Great fish. Maybe you should have the scale recalibrated. It looks bigggg in the photo (bass)!, nice eye too.

any details?, not looking for your honeyholes, just some general info on lure choice, water depth, water temps, north or south end, etc. Thanks in advance.


----------



## Big Daddy (Apr 6, 2004)

Nice fish!

Ladue is AWESOME, isn't it???:B


----------



## buckeye6 (Jun 17, 2005)

those r some awesome fish


----------



## ParmaBass (Apr 11, 2004)

There is another tournament this Saturday that's why I didn't list any details. Crankbait in 14'. Those who know LaDue well can see exactly where we were fishing, didn't think of that till now. Oh well, I don't think it will be pressured too much.....HOPEFULLY.


----------



## peple of the perch (Sep 13, 2004)

nice bass. that is a nice pig.


----------



## heyjay (Mar 22, 2005)

That is a toad and a nice walleye too . That smallie was HUGE , I bet it was a fun ride . I can't wait for saturday.


----------



## exexec (Apr 12, 2004)

Can you eat them???? LOLOL Thought I had converted you!!!!!!:T


----------



## Nipididdee (Apr 19, 2004)

awesome fishn' Parma!!! 

I have heard more about GIGANTIC pike from lado this spring than ever before. One guy said he did better during the bass tournament for pike in numbers and size than he did on his last four trips to Canada!

That fish was big but the scales don't lie- 5lbs+ in NE Ohio is a TOAD!

Great job to all!!!

Nip


----------



## PITCHNIT (Nov 2, 2004)

nice fish, tis the season


----------



## tpd (Apr 27, 2005)

lookin to take my pops fishin at Ladue for "eyes" and "smallies" any suggestions. probably be his last time out nad want to make it enjoyable for him.


----------



## marshal45 (Mar 8, 2007)

THe only tip I can give you is to fish for bass and you will catch walleye. That seems to be the trend at Ladue. I spend hours fishing for walleye and catch an occasional bass. All of these posts come in with nice walleye but they are caught while bass fishing. I think I am going to try bass (walleye) fishing soon. Maybe I am just a bad walleye fisherman but I cannot figure it out.


----------



## ParmaBass (Apr 11, 2004)

We've caught plenty of large Pike while Bass fishing in the Spring. Usually up in the river, but last Sunday it was caught pretty close to the 422 Causeway. Also lost another Walleye pretty close to the one pictured, ripped drag, went straight under the boat and came unbuttoned. 

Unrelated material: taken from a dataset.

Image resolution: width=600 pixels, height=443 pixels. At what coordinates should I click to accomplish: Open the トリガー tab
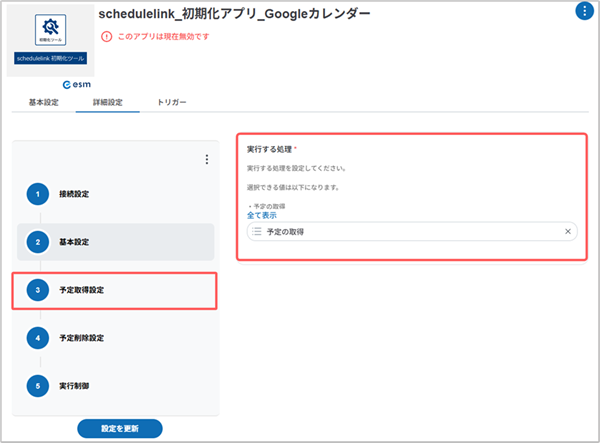(171, 103)
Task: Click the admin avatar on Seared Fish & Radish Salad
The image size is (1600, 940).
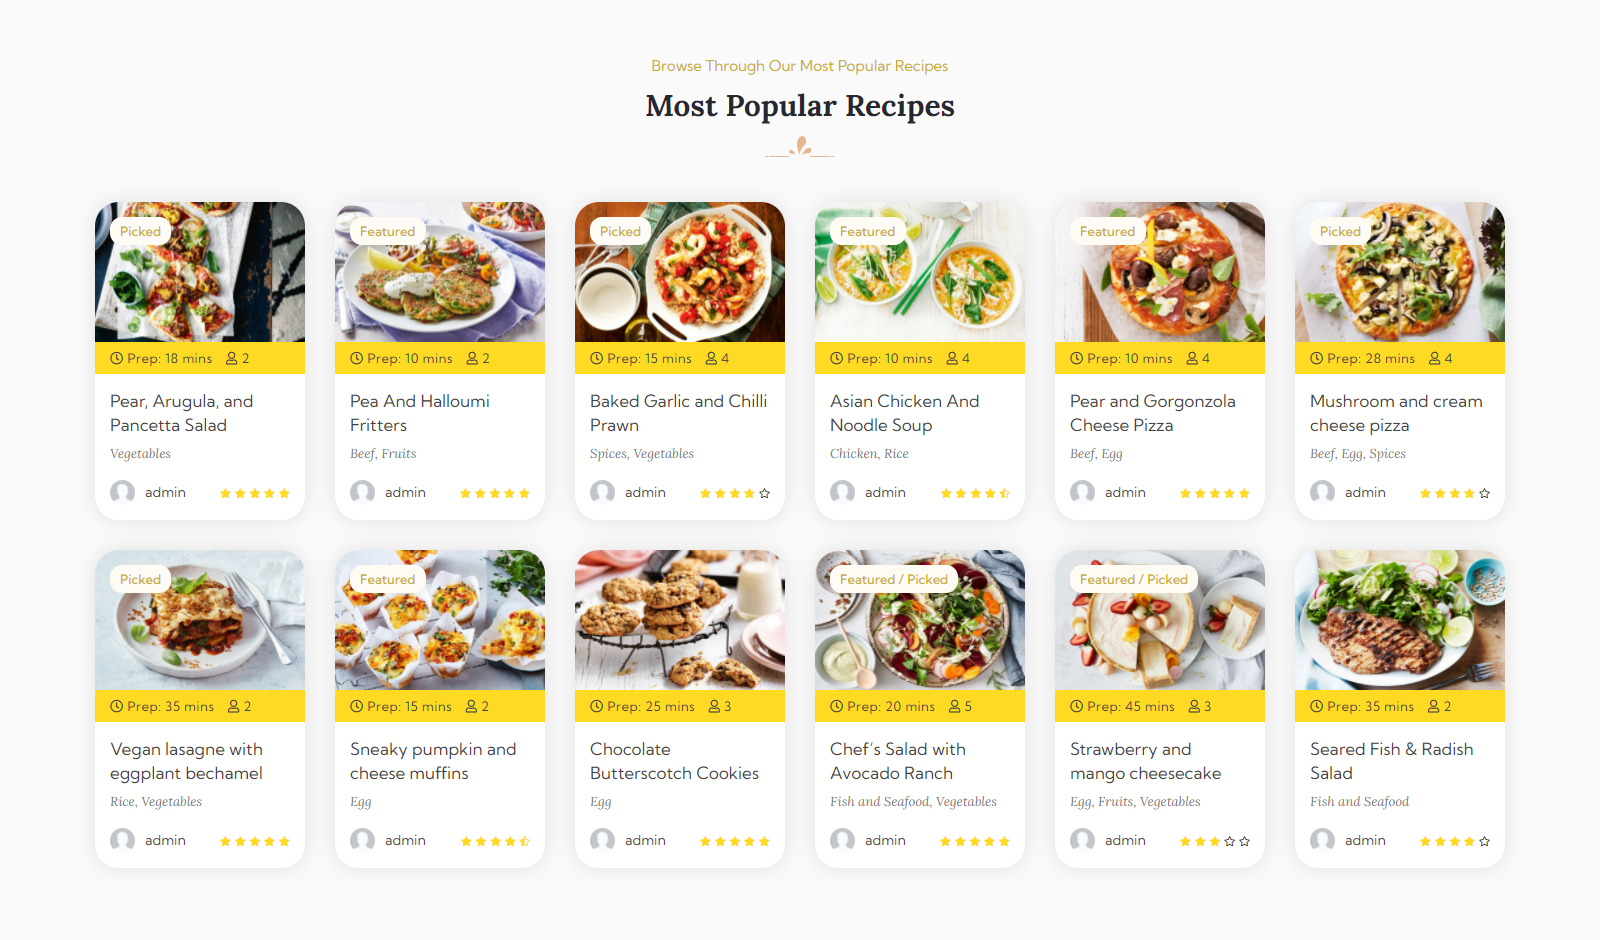Action: pos(1322,840)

Looks like a pretty nice week ahead so this Saturday should be sweet!


----------



## fishingredhawk (Apr 14, 2004)

Excellent bass. I am shocked that it isn't over 5lbs. What a pig!


----------



## K gonefishin (May 4, 2004)

Nice Multi-Species HOG day man, that's one heck of an eye for Ladue, and a might nice largemouth Congrats on the :B and a Pike to, give me a break man that's a great day, awesome. 

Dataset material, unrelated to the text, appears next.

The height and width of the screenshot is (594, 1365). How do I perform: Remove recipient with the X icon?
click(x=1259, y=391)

I miss Ladue I used to fish it all the time with my current boat I can't get on the lake, I think they would frown seeing a 21 foot Ranger with a 250 hangin off the back. LOL. I have two electrics I wish they would change it do you can have gas motors on the lake just have to have them up and out of the water like at Nimi.


----------



## johnboy111711 (Apr 7, 2004)

those are some sweet fish buddy, brings back memories of my pike! did you keep the eye? thats freakin dinner!


----------



## TPaco214 (Feb 16, 2005)

where is ladue lake? i think im gonn try it out this summer but i have no clue where it is. is it near any main highways or interstates?


----------



## MadMac (May 2, 2005)

Rt. 44 and Rt. 422.


----------



## ParmaBass (Apr 11, 2004)

Tossed the Eye back, no stringer and didn't want him to stress out the Bass in the well. I got plenty of Walleye in the freezer!


----------



## lekidd (Nov 18, 2004)

Nice fish! Congratulations! The walleye does not appear to have a white tipped tail. Could this be a jumbo sauger? Just wondering...


----------



## ParmaBass (Apr 11, 2004)

It had the white on the tail, just kinda hard to see with my seat in the background.


----------



## heyjay (Mar 22, 2005)

Another BASS tourney at Ladue another big walleye . This isn't the best picture , but we wanted to get that girl back into the water.


----------



## CRAPPIE LOVER (Feb 11, 2007)

TPaco 214 Just a little reminder Ladue is strictly an electric motor lake no outboards, don't want to see you or anyone else get in trouble.


----------



## ParmaBass (Apr 11, 2004)

Nice Eye Heyjay! I couldn't buy a keeper Bass bite on Saturday, but did catch 6 Pike. All but one came from the same point on a crankbait. I at least got my tournament entry moneys worth of fighting fish. No points though.


----------



## lateral_line (Jun 9, 2005)

don't feel bad parma. lots in your boat. what a tough bite. congrats to heyjay for spring open and get the net for q1!


----------



## GetTheNet (Jun 16, 2004)

Yes, it was a tough bite. With the weights the week before I thought this week was going to be great. We were lucky enough to get the 3 we did. Never thought it would be good enough for 3rd place.


----------



## heyjay (Mar 22, 2005)

ParmaBass said:


> Nice Eye Heyjay! I couldn't buy a keeper Bass bite on Saturday, but did catch 6 Pike. All but one came from the same point on a crankbait. I at least got my tournament entry moneys worth of fighting fish. No points though.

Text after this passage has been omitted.